You'll need to install one additional ubuntu package, libgd:
sudo apt-get -y install libgd-perl
Make a directory called circos and navigate into it. There, we will download and extract the latest version of circos:
cd mkdir circos cd circos curl -O http://dib-training.ucdavis.edu.s3.amazonaws.com/metagenomics-scripps-2016-10-12/circos-0.69-3.tar.gz tar -xvzf circos-0.69-3.tar.gz
Circos runs within Perl and as such does not need to be compiled to run. So, we can just add the location of circos to our path variable. (Alternatively, you can append this statement to the end of your .bashrc
file.)
export PATH=~/circos/circos-0.69-3/bin:$PATH
Circos does, however, require quite a few additional perl modules to operate correctly. To see what modules are missing and need to be downloaded type the following:
circos -modules > modules
Now, to download all of these we will be using CPAN, a package manager for perl. We are going to pick out all the missing modules and then loop over those modules and download them using cpan.

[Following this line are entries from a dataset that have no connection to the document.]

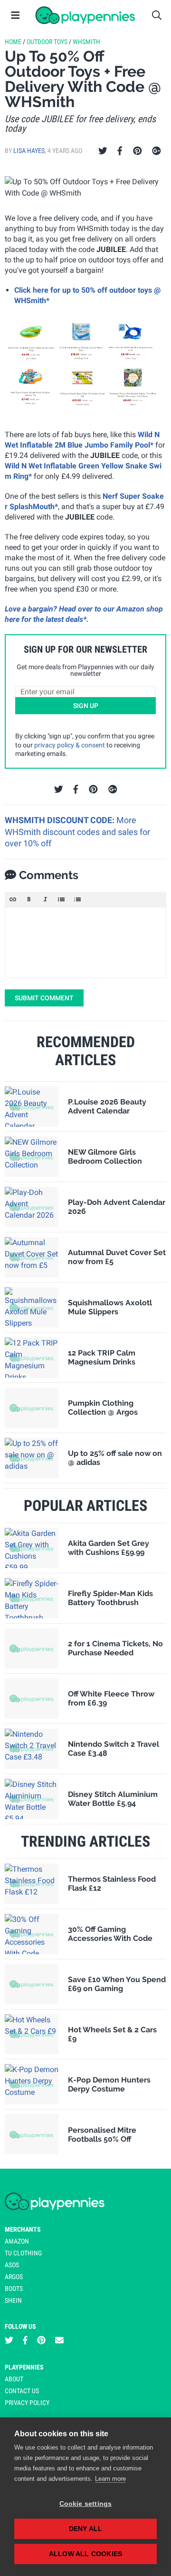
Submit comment (44, 998)
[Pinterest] (137, 151)
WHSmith (86, 41)
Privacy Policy (27, 2402)
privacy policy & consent (69, 745)
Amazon (17, 2241)
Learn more (110, 2478)
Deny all (86, 2528)
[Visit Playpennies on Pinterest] (41, 2340)
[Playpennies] (85, 15)
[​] (85, 942)
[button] (13, 899)
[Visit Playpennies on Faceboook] (25, 2340)
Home (13, 41)
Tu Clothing (23, 2253)
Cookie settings (85, 2503)
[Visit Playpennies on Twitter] (9, 2340)
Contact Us (22, 2391)
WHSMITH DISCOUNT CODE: (60, 820)
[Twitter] (103, 151)
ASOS (12, 2265)
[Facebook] (119, 151)
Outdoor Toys (47, 41)
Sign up (85, 705)
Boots (14, 2288)
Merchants (23, 2229)
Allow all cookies (85, 2554)
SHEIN (13, 2300)
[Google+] (156, 151)
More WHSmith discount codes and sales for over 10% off (77, 831)
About (14, 2379)
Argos (14, 2276)
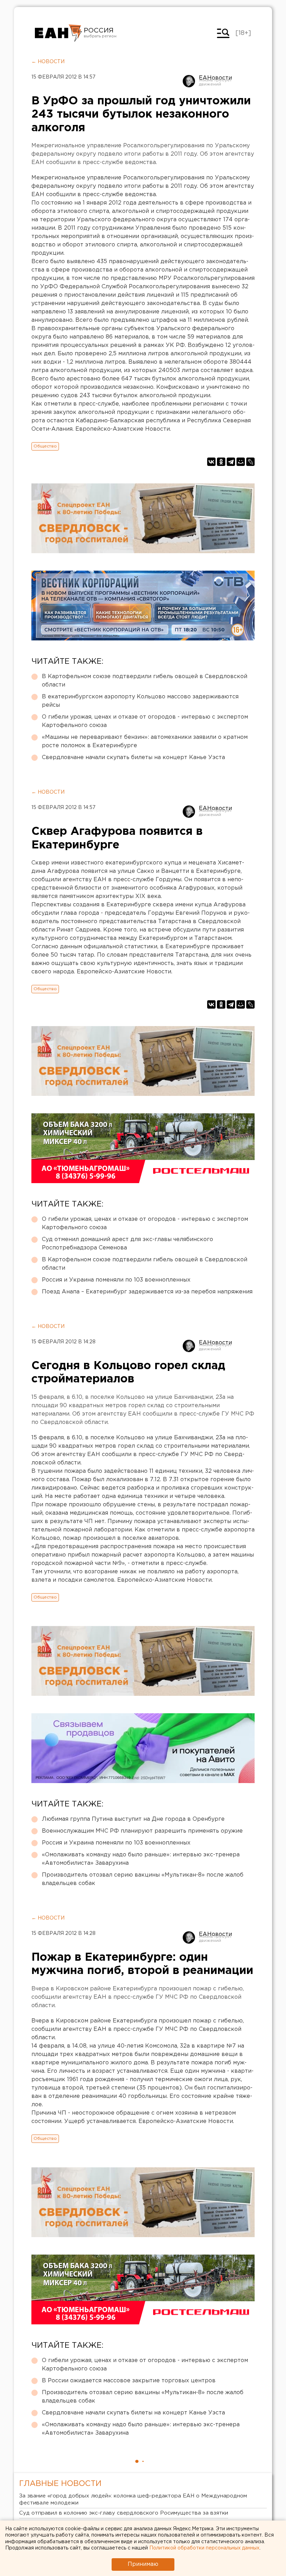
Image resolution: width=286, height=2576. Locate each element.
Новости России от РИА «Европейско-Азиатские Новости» (58, 33)
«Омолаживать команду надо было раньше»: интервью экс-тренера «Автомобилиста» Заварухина (141, 1859)
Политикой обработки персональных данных (204, 2548)
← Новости (48, 62)
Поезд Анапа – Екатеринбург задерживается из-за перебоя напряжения (147, 1291)
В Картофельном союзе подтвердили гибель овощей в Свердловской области (144, 681)
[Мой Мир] (240, 462)
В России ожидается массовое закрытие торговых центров (129, 2380)
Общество (45, 446)
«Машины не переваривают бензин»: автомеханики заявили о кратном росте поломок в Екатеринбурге (145, 741)
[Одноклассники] (221, 462)
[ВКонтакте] (211, 462)
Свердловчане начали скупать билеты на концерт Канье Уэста (133, 757)
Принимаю (143, 2564)
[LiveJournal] (250, 462)
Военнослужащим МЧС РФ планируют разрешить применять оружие (142, 1831)
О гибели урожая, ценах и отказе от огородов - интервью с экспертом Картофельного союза (145, 721)
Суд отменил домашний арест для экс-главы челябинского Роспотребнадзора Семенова (127, 1243)
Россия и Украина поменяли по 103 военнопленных (116, 1280)
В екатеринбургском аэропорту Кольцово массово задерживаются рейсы (140, 701)
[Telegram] (231, 462)
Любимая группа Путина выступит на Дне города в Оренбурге (133, 1819)
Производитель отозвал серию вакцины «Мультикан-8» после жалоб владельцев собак (142, 1879)
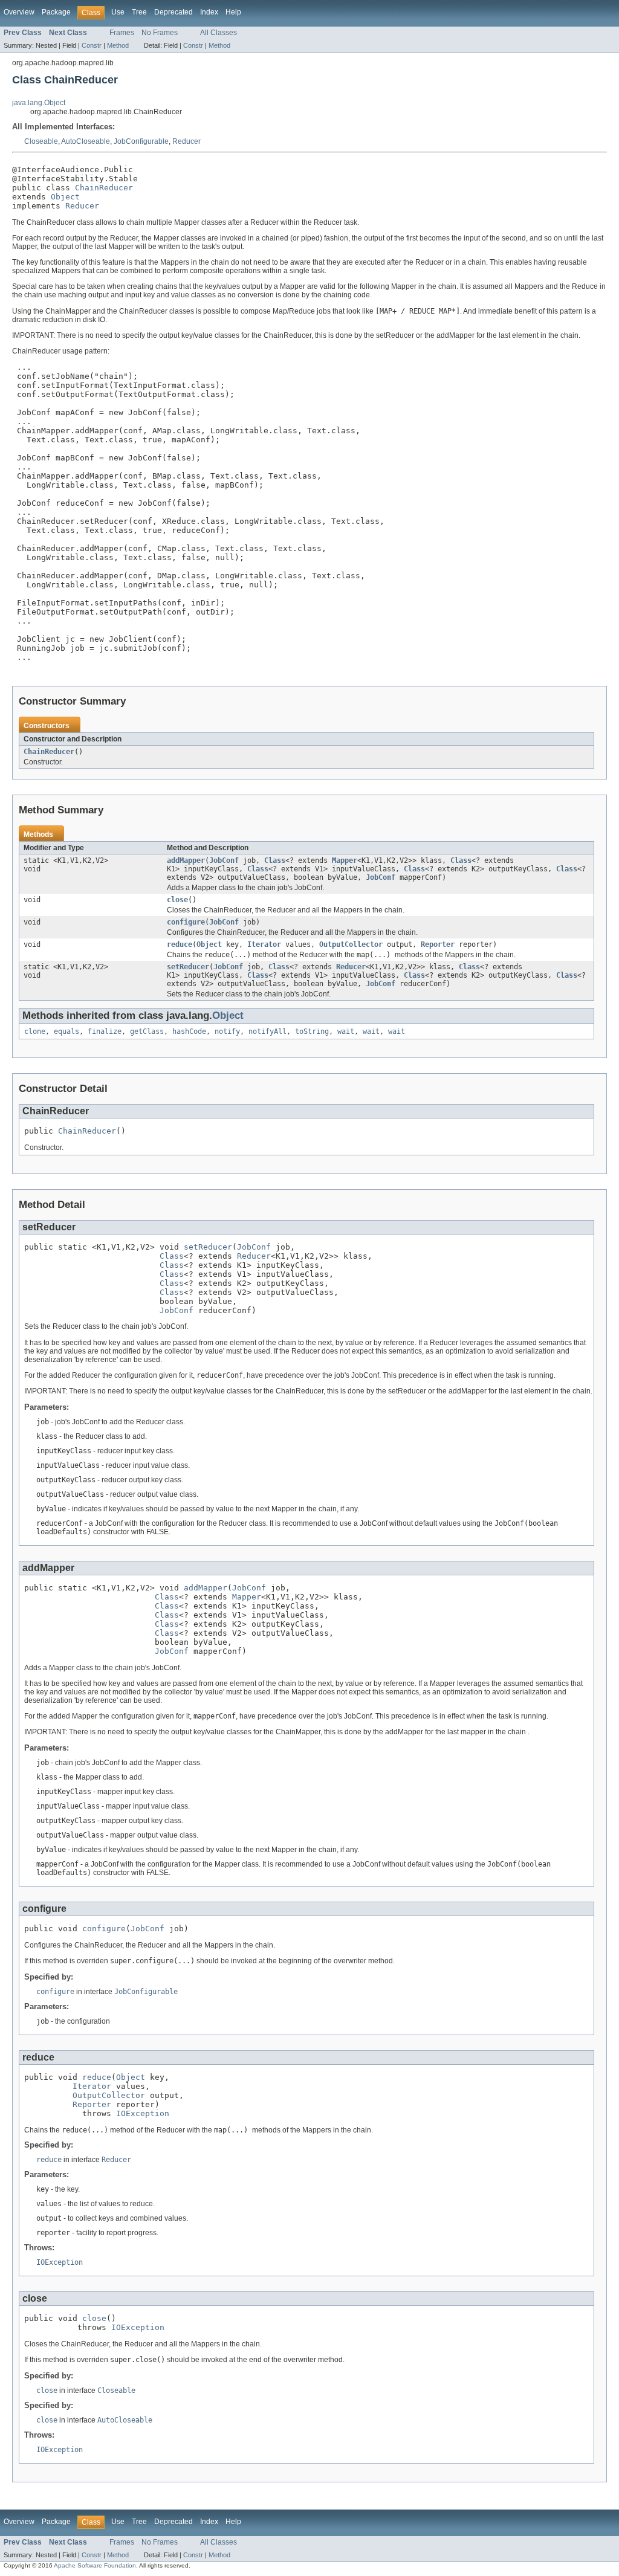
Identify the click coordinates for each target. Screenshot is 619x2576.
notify (227, 1031)
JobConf (224, 860)
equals (66, 1031)
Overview (19, 12)
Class (274, 860)
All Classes (218, 32)
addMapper (186, 860)
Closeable (41, 141)
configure (186, 922)
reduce (179, 944)
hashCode (189, 1031)
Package (56, 12)
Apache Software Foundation (95, 2565)
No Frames (159, 32)
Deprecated (173, 12)
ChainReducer (104, 187)
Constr (92, 45)
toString (312, 1031)
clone (34, 1031)
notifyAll (267, 1031)
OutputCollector (351, 944)
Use (118, 12)
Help (233, 12)
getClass (147, 1031)
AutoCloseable (85, 141)
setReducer (188, 967)
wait (345, 1031)
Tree (139, 12)
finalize (105, 1031)
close (177, 900)
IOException (142, 2113)
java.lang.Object (38, 102)
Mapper (344, 860)
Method (118, 45)
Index (209, 12)
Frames (121, 32)
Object (65, 196)
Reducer (186, 141)
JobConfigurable (141, 141)
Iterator (264, 944)
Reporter (438, 944)
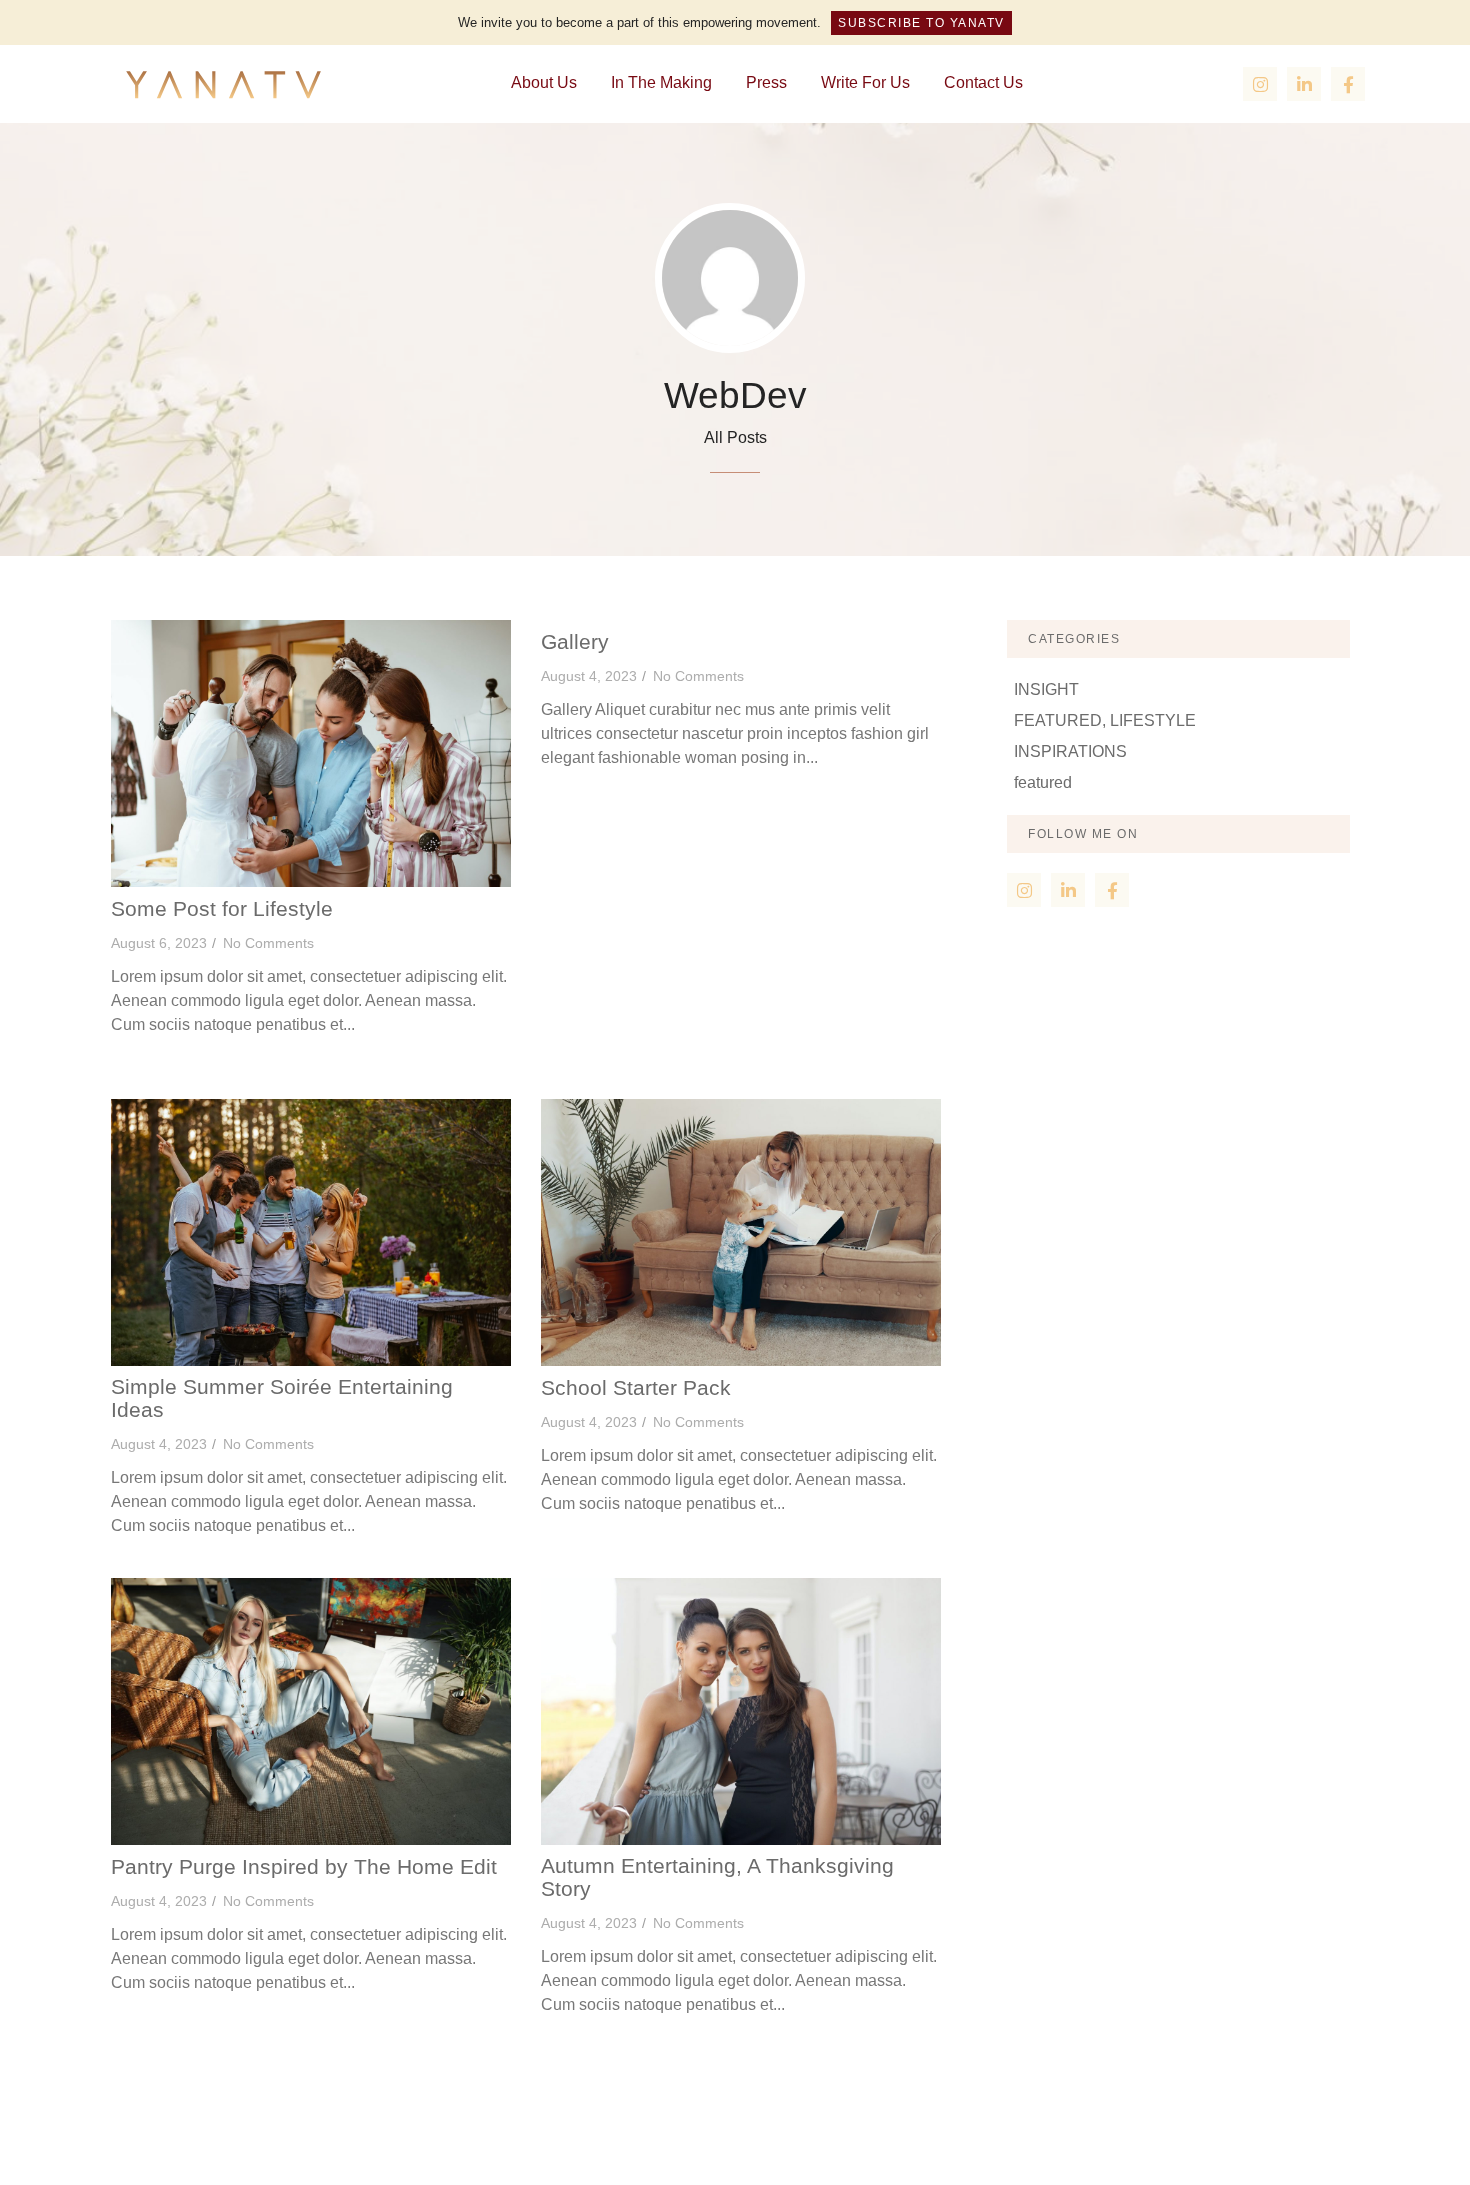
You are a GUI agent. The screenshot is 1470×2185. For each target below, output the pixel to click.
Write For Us (865, 82)
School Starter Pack (636, 1388)
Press (766, 82)
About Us (544, 82)
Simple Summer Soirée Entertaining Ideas (282, 1399)
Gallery (575, 642)
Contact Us (983, 82)
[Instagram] (1260, 84)
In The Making (661, 82)
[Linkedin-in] (1304, 84)
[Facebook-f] (1348, 84)
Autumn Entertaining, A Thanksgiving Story (717, 1878)
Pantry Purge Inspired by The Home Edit (304, 1867)
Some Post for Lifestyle (222, 909)
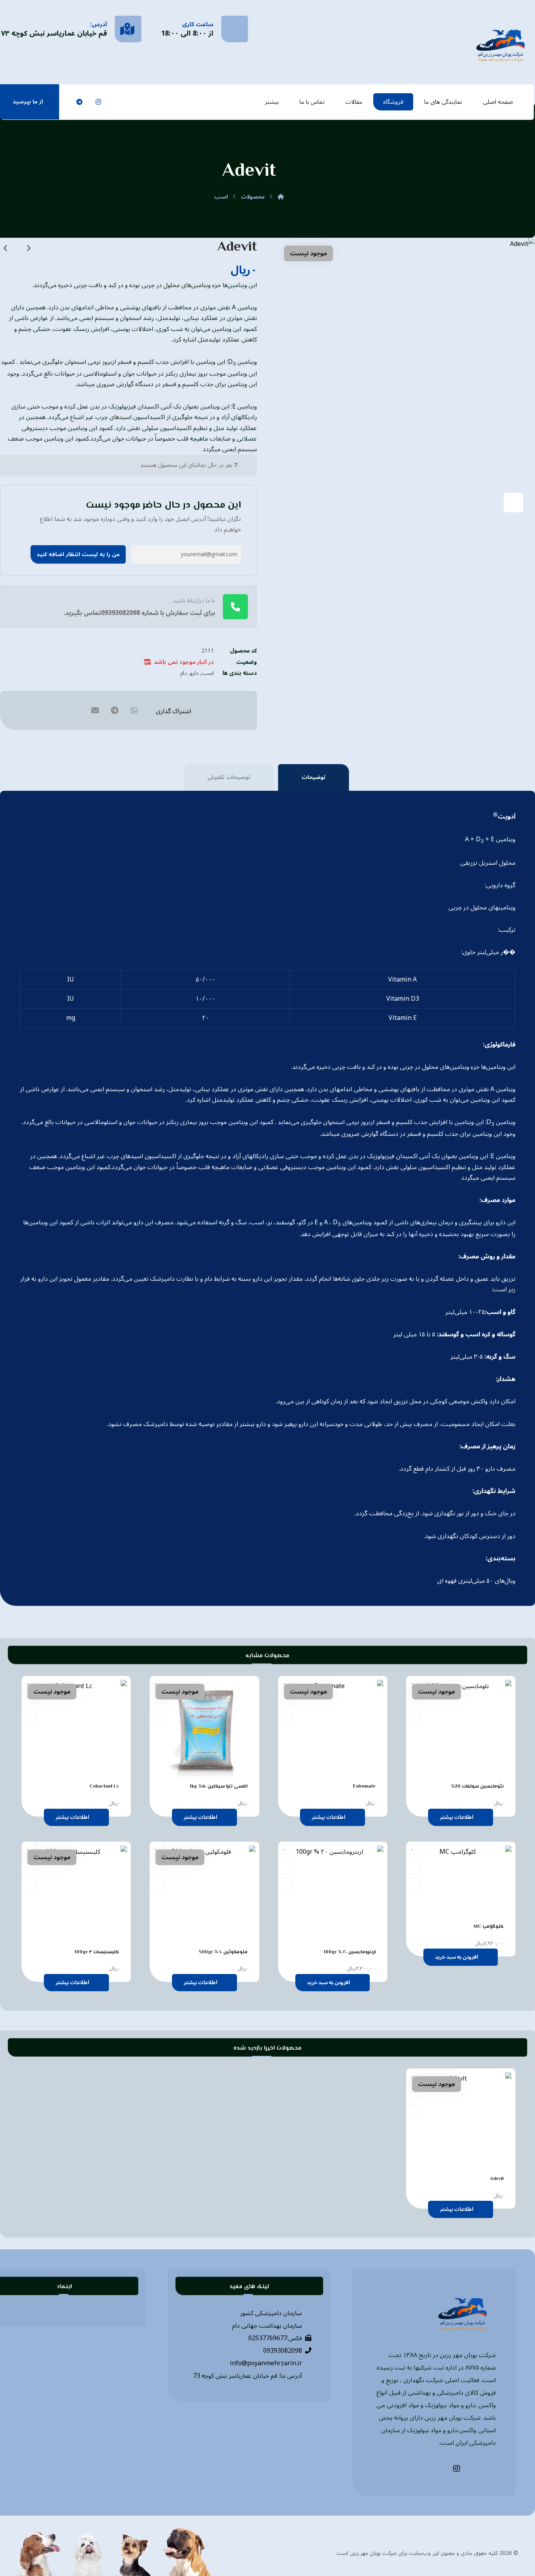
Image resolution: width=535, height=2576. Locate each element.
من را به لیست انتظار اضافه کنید (78, 554)
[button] (136, 102)
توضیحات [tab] (313, 777)
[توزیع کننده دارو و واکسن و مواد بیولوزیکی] (500, 44)
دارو (194, 673)
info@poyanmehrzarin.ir (266, 2363)
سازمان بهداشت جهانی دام (267, 2325)
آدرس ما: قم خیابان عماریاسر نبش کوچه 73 (247, 2376)
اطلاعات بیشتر (457, 1817)
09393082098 (282, 2350)
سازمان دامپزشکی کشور (271, 2313)
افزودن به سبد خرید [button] (456, 1957)
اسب (208, 673)
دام (183, 673)
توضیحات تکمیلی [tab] (228, 777)
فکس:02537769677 (275, 2338)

grep missing modules |cut -f13 -d " " > missing_modules for mod in $(cat missing_modules); do sudo cpan install $mod; done
This will take a while to run. When it is done check that you now have all modules downloaded by typing:
circos -modules
If you got all 'ok' then you are good to go!
And with that, circos should be up and ready to go. Run the example by navigating to the examples folder within the circos folder.
cd ~/circos/circos-0.69-3/example bash run
This will take a little bit to run but should generate a file called circos.png
. Open it and you can get an idea of the huge variety of things that are possible with circos and a lot of patience. We will not be attempting anything that complex today, however.
First, let's make a directory where we will be doing all of our work for plotting:
mkdir ~/circos/plotting cd ~/circos/plotting
Now, link in the *gff
file output from prokka (which we will use to define the location of genes in each of our genomes), the genome assembly file final.contigs.fa
, and the SRR*counts
files that we generated with salmon:
ln -fs ~/data/prokka_annotation/*gff . ln -fs ~/data/final.contigs.fa . ln -fs ~/quant/*counts .
We also need to grab a set of useful scripts and config files for this plotting exercise:
curl -L -O /~https://github.com/ngs-docs/2016-metagenomics-sio/raw/master/circos-build.tar.gz tar -xvzf circos-build.tar.gz curl -L -O https://s3-us-west-1.amazonaws.com/dib-training.ucdavis.edu/metagenomics-scripps-2016-10-12/subset_assembly.fa.gz gunzip subset_assembly.fa.gz mv subset_assembly.fa final.contigs.fa
We are going to limit the data we are trying to visualize and get longest contigs from our assembly. We can do this using a script from the khmer package:
extract-long-sequences.py final.contigs.fa -l 24000 -o final.contigs.long.fa cp ~/data/quant/*counts .
Next, we will run a script that processes the data from the the files that we just moved to create circos-acceptable files. This is really the crux of using circos: figuring out how to get your data into the correct format.
python parse_data_for_circos.py
If you are interested-- take a look at the script and the input files to see how these data were manipulated.
Circos operates off of three main types of files: 1) a config files that dictate the style and inputs to your circos plot, 2) a karyotype file that defines the size and layout of your "chromosomes", and 3) any data files that you call in your config file that detail attributes you want to plot.
The above script generated our karyotype file and four different data files. What are they? How are they oriented?
Now, we all that is left is actually running circos. Navigate into the circos-build directory and type circos
:
cd circos-build circos
This command should generate an circos.svg
and circos.png
. Check out the circos.png
!
Now, let's take a look at the file that controls this crazy figure-- circos.config
.
Try changing a few parameters-- colors, radius, size, to see what you can do. Again, if you are into this type of visualization, do check out the extensive tutorial.